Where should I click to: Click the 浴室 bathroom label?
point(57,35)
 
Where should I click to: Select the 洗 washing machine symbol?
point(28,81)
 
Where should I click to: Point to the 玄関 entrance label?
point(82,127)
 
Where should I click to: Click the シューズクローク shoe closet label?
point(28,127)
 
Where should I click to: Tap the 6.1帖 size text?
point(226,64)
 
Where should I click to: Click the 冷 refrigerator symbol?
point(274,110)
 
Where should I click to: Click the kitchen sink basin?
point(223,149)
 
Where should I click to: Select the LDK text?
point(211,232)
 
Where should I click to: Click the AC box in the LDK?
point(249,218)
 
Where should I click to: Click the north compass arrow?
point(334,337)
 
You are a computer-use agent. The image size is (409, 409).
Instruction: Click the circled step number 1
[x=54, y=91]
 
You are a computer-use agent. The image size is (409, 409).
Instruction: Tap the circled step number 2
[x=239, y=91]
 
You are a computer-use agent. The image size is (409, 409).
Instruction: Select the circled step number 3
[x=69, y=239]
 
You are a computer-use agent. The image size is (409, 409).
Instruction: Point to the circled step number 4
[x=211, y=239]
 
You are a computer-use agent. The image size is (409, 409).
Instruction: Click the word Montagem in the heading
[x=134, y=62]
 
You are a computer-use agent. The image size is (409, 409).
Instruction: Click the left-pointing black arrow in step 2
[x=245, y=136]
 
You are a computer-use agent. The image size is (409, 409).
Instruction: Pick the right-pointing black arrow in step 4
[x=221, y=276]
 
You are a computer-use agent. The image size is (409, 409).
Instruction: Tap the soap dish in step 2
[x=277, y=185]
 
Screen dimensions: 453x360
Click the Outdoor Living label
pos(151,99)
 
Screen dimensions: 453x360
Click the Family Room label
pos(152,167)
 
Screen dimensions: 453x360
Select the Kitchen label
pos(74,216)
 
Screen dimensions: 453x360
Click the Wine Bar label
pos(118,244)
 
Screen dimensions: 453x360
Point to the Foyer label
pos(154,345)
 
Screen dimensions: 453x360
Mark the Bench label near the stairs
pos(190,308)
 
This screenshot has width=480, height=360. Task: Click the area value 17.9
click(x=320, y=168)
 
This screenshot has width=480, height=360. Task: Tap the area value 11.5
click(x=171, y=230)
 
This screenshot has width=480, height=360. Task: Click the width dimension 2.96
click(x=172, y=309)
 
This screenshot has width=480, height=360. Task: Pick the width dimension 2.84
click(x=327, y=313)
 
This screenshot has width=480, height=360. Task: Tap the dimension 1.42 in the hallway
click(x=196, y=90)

::::

■ Written instruction ■
Change "symbol" to "icon" in the records from the first line through the line with "point(334,337)", and give those lines again with nothing else altered.

■ Full solution ■
Where should I click to: Click the 浴室 bathroom label?
point(57,35)
 
Where should I click to: Select the 洗 washing machine icon?
point(28,81)
 
Where should I click to: Point to the 玄関 entrance label?
point(82,127)
 
Where should I click to: Click the シューズクローク shoe closet label?
point(28,127)
 
Where should I click to: Tap the 6.1帖 size text?
point(226,64)
 
Where should I click to: Click the 冷 refrigerator icon?
point(274,110)
 
Where should I click to: Click the kitchen sink basin?
point(223,149)
 
Where should I click to: Select the LDK text?
point(211,232)
 
Where should I click to: Click the AC box in the LDK?
point(249,218)
 
Where should I click to: Click the north compass arrow?
point(334,337)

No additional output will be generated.